Fotografía: Héctor Muñoz Huerta
I
Las montañas crecen en la mente de quienes se suben a la bicicleta, se agigantan. A veces monstruos, a veces templos generosos, de búsqueda y de encuentro. Crecen en la mente, pero también en el corazón. Las odiseas se escriben en dirección al cielo, en el fútil y poético esfuerzo por aproximarse a las nubes. La historia acontece de abajo hacia arriba. Subir, ascender, una histórica dialéctica entre la tierra y las estrellas. Los pulmones se llenan de cielo, se inflan, estallan: acto rebelde de creación y barbarie contra la humanidad misma. Las piernas hierven, se derriten. El pecho se llena de sombras y fantasmas: saldo no contabilizado de las leyes de gravedad. Dédalo desafió al mundo por acercarse al sol y lo pagó con la vida de Ícaro. Las y los ciclistas pagan con su cuerpo ese acercamiento que, sobran testimonios, parece un intercambio justo.
II
Ruta:
140 km, 70 de ascenso, 70 de descenso. Leyes distintas, pero combinadas en un martirio con notas de epopeya. Florituras de fábula: categoría reservada a los espíritus creativos. Tres municipios en el camino: Querétaro, El Marqués y Colón. La capital, un bricolaje industrial de tesoros velados; El Marqués, un conjunto de haciendas y planicies caracterizado por una portentosa espiritualidad; y Los Trigos, en Colón, un hermoso pinal esculpido a ventarrones por la azarosa mano del tiempo. Recomendable llevar comida suficiente, resolver los desafíos de hidratación (que serán abundantes y en muchos casos, incalculables). Primero hay que salir de la ciudad: cruzar el adoquín de cantera significa sentirlo en las manos. Su irregularidad, sus dibujos, sus acertijos. Habitar la frontera entre Hércules y La Cañada, dos asentamientos de abundancia mística, testigos en primera línea de una expansión urbana agresiva que condena la vida silvestre. El tren silba y aúlla como los migrantes que saludan arriba de los vagones, sonora línea de salida.
=======
**TRABAJO REQUERIDO**
[a] Transcriba del pasaje seleccionado el tramo comprendido entre "Fotografía: Héctor Muñoz" y "un intercambio justo.", ambos incluidos.
[b] Según el pasaje seleccionado, ¿por qué conviene resolver los desafíos de hidratación antes de emprender la ruta?

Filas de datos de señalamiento
=======
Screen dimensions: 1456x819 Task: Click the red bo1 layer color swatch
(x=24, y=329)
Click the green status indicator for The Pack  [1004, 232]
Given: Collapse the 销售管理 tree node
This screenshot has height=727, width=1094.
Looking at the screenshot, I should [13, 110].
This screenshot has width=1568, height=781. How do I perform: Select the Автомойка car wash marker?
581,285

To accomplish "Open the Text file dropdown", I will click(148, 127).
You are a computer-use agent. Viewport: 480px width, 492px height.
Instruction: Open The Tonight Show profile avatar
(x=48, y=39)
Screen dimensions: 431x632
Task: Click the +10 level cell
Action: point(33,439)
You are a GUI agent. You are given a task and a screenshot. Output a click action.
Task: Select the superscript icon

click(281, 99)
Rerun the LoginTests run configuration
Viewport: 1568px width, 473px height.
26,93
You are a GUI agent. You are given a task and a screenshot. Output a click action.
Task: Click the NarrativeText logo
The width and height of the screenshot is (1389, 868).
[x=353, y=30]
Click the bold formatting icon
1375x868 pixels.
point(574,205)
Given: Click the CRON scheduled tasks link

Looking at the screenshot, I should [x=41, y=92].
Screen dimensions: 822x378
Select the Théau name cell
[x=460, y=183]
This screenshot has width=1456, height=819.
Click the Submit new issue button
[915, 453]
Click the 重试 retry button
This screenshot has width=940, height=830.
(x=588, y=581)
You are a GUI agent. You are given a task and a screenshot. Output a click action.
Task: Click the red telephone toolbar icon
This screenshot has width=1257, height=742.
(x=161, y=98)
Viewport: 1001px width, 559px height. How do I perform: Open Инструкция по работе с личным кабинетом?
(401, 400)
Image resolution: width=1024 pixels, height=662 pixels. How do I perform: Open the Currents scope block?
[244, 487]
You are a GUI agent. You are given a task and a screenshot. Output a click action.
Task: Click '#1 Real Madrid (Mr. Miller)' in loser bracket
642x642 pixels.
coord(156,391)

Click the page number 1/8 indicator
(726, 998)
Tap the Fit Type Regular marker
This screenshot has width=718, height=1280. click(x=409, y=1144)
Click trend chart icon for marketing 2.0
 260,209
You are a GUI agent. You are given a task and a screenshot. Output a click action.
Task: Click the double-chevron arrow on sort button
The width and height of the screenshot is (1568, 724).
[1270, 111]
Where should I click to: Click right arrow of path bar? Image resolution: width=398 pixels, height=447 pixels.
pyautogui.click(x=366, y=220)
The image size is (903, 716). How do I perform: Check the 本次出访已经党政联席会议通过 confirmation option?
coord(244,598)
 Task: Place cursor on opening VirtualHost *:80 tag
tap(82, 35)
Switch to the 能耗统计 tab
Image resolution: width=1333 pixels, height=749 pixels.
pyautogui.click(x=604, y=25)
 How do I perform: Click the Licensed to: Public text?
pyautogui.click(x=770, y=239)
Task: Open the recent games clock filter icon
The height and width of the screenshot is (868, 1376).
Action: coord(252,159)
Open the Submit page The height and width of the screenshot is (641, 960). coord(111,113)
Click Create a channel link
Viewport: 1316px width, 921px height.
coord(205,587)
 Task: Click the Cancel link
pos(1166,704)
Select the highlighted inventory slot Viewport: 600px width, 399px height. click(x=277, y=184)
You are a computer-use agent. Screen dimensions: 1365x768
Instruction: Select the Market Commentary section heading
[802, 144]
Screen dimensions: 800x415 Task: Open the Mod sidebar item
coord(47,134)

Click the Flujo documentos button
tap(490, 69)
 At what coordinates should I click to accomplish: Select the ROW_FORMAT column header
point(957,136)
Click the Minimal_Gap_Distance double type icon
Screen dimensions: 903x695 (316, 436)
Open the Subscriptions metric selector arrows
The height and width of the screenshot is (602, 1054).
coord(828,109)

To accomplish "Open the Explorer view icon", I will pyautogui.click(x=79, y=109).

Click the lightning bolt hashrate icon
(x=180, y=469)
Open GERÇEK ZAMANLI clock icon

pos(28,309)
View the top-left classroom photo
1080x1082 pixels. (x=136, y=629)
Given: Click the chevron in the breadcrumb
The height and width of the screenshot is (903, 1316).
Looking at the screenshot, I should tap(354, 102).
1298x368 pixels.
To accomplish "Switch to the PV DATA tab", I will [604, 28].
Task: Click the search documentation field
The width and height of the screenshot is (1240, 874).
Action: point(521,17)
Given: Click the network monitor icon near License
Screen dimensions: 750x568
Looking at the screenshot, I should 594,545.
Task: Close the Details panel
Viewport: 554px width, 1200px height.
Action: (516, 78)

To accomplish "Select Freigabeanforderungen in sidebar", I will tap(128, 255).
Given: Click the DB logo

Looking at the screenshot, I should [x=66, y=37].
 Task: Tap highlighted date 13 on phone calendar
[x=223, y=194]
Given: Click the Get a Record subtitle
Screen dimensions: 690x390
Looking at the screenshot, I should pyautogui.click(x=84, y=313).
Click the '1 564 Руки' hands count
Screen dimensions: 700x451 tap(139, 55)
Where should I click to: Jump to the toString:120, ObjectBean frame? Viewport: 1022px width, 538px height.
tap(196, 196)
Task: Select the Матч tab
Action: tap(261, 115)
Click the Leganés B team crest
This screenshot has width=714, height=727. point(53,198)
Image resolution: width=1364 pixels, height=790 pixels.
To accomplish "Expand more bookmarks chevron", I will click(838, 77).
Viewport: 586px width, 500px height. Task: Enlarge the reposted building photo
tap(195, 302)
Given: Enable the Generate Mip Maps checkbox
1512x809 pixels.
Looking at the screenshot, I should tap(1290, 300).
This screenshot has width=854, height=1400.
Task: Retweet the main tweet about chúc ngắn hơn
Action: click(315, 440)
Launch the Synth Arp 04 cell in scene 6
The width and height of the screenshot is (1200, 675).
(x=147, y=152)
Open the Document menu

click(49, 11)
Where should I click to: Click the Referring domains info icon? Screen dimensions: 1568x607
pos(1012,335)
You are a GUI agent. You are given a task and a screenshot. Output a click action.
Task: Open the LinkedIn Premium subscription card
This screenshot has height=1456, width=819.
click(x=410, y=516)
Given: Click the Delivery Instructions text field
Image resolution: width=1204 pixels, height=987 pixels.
=======
**LISTA DE SOLUCIONES**
[a]
Fotografía: Héctor Muñoz Huerta
I
Las montañas crecen en la mente de quienes se suben a la bicicleta, se agigantan. A veces monstruos, a veces templos generosos, de búsqueda y de encuentro. Crecen en la mente, pero también en el corazón. Las odiseas se escriben en dirección al cielo, en el fútil y poético esfuerzo por aproximarse a las nubes. La historia acontece de abajo hacia arriba. Subir, ascender, una histórica dialéctica entre la tierra y las estrellas. Los pulmones se llenan de cielo, se inflan, estallan: acto rebelde de creación y barbarie contra la humanidad misma. Las piernas hierven, se derriten. El pecho se llena de sombras y fantasmas: saldo no contabilizado de las leyes de gravedad. Dédalo desafió al mundo por acercarse al sol y lo pagó con la vida de Ícaro. Las y los ciclistas pagan con su cuerpo ese acercamiento que, sobran testimonios, parece un intercambio justo.

[b] Conviene hacerlo porque, según el texto, esos desafíos serán abundantes y, en muchos casos, incalculables.